Task objective: Please return only the lines from the one showing "Task: Clear the canvas using the broom icon" to the end of the entries, keeping both ends and dropping every picture.

Record set:
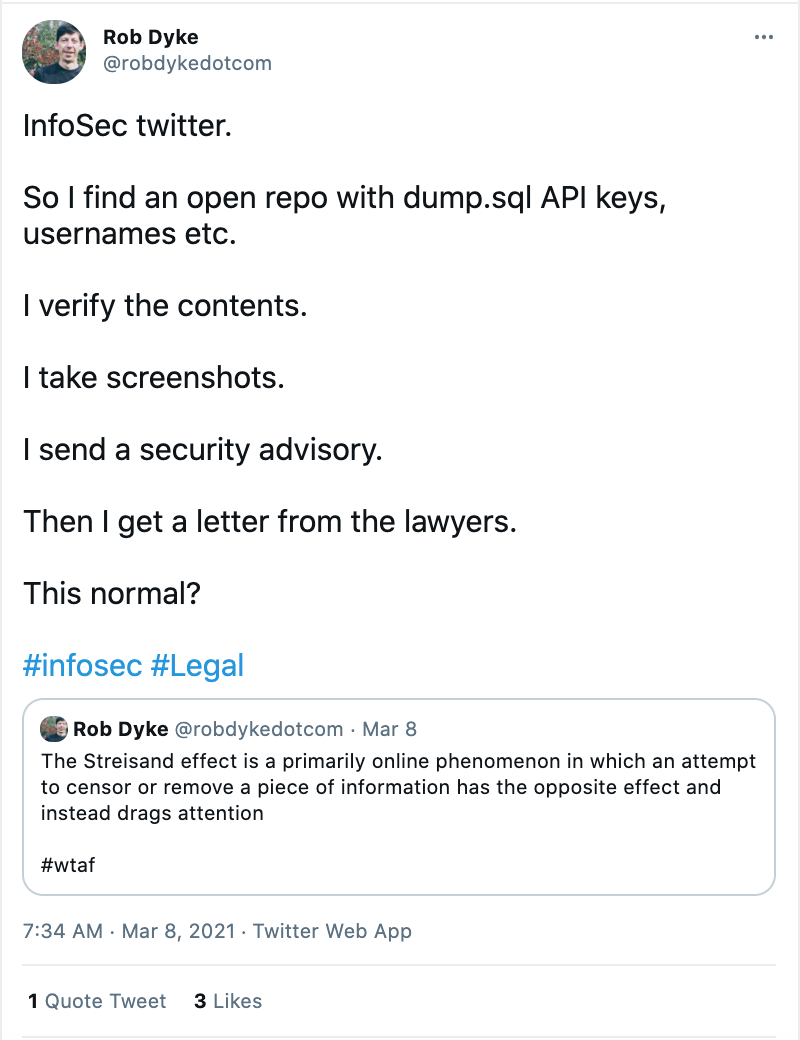This screenshot has height=1040, width=800.
Task: Open the "Twitter Web App" source link
Action: click(x=332, y=931)
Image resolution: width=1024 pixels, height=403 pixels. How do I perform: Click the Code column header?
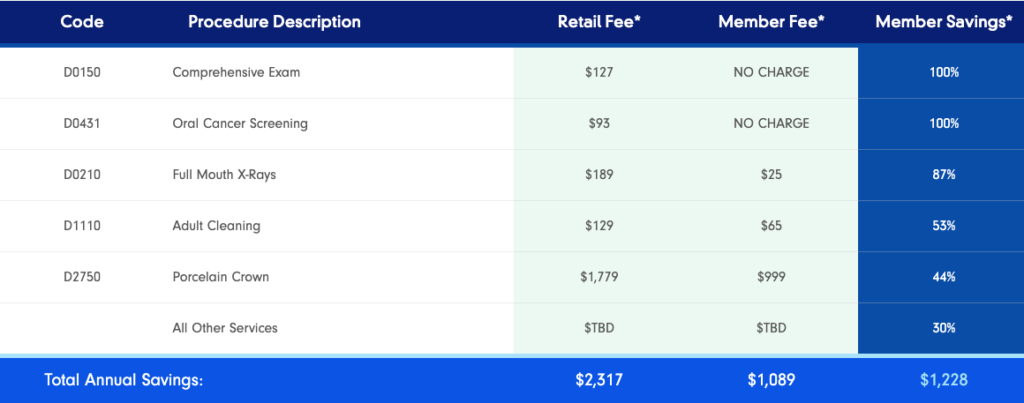pyautogui.click(x=83, y=22)
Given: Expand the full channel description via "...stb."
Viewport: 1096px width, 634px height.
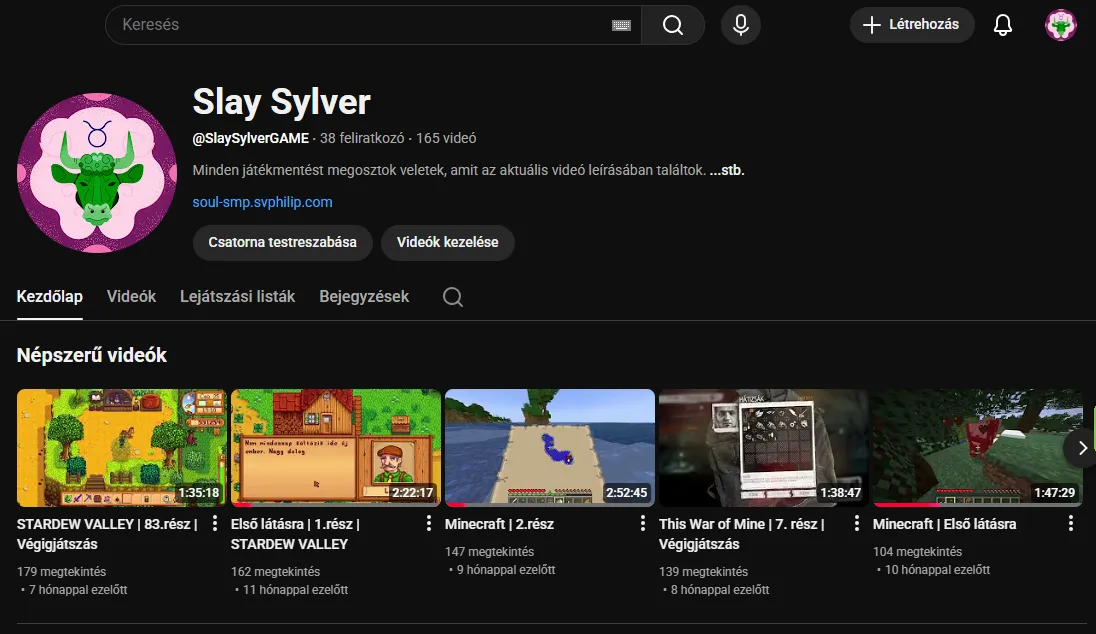Looking at the screenshot, I should coord(728,169).
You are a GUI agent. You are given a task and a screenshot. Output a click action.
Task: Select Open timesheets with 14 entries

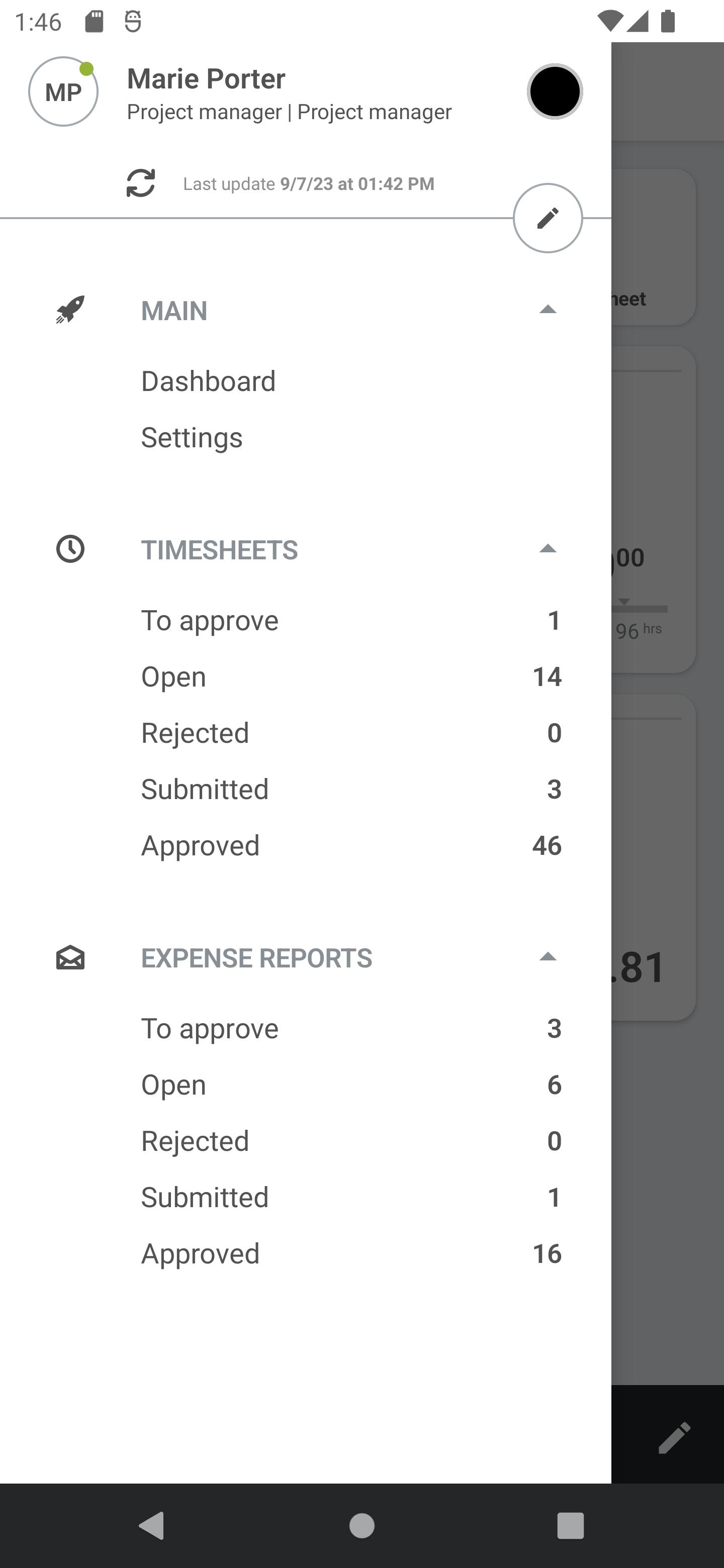pyautogui.click(x=173, y=677)

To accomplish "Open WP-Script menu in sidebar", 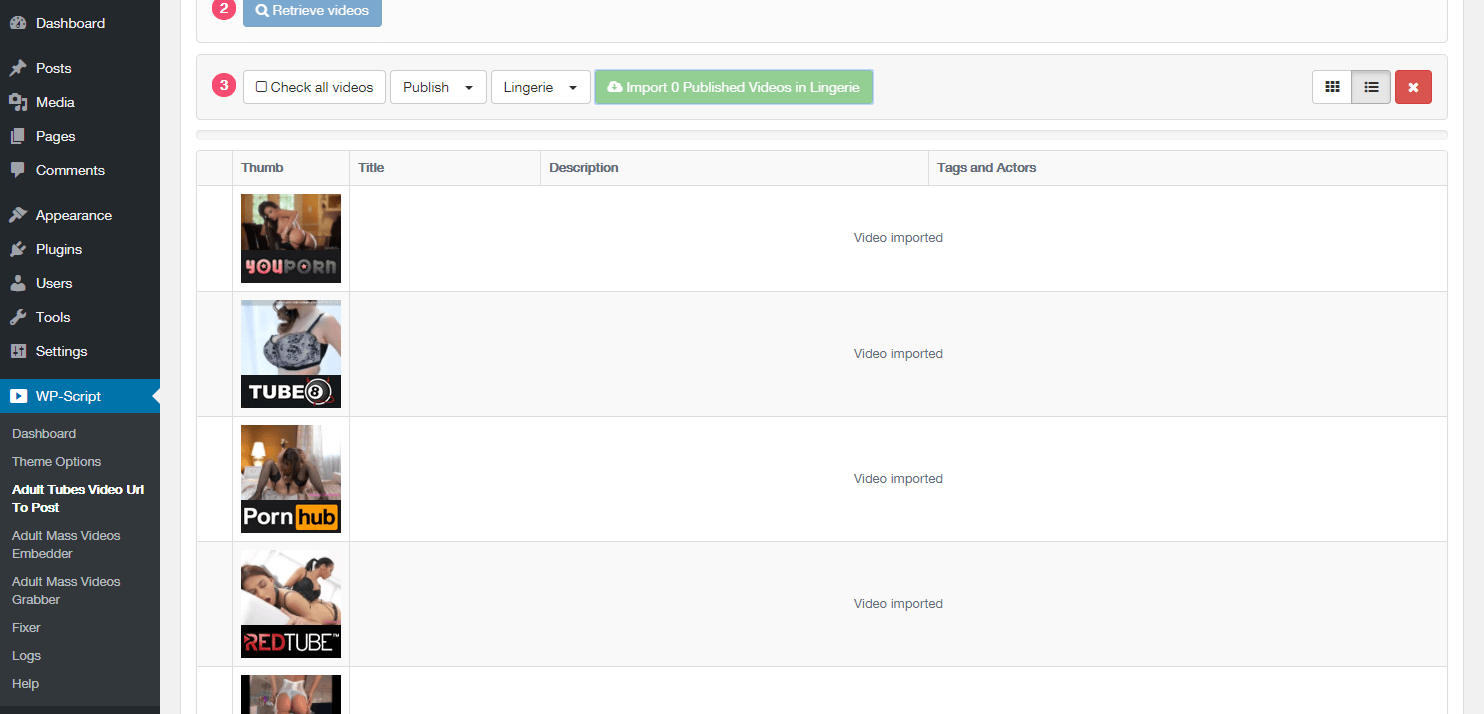I will pos(80,396).
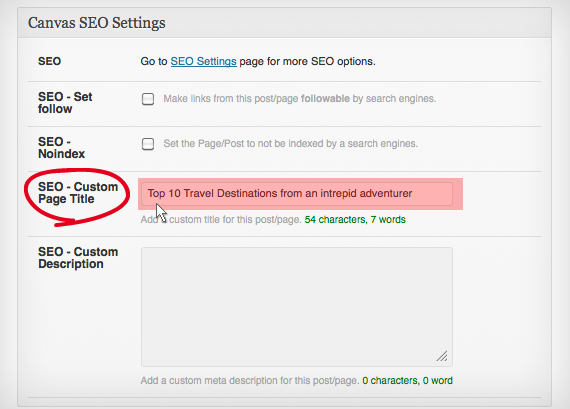Tick the SEO Noindex checkbox
Viewport: 570px width, 409px height.
(x=148, y=144)
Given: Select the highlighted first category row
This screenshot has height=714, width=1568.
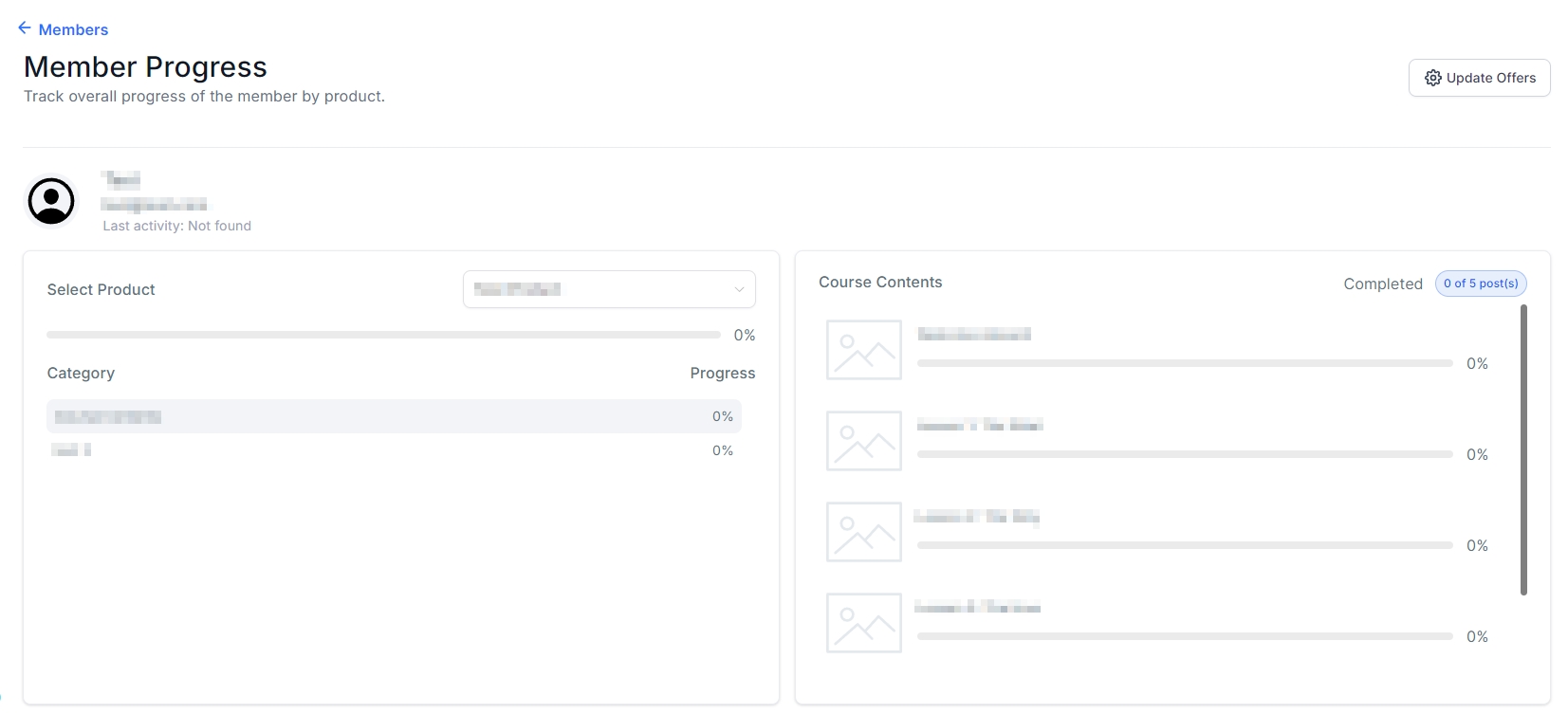Looking at the screenshot, I should pyautogui.click(x=393, y=416).
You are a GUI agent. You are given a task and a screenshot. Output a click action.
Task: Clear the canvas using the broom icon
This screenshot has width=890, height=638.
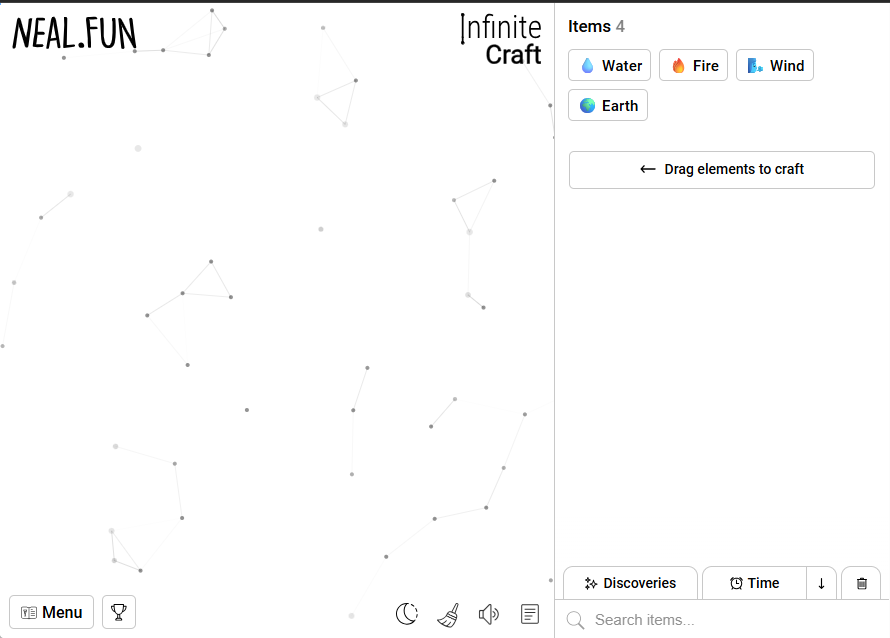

Task answer:
Task: Clear the canvas using the broom icon
This screenshot has width=890, height=638.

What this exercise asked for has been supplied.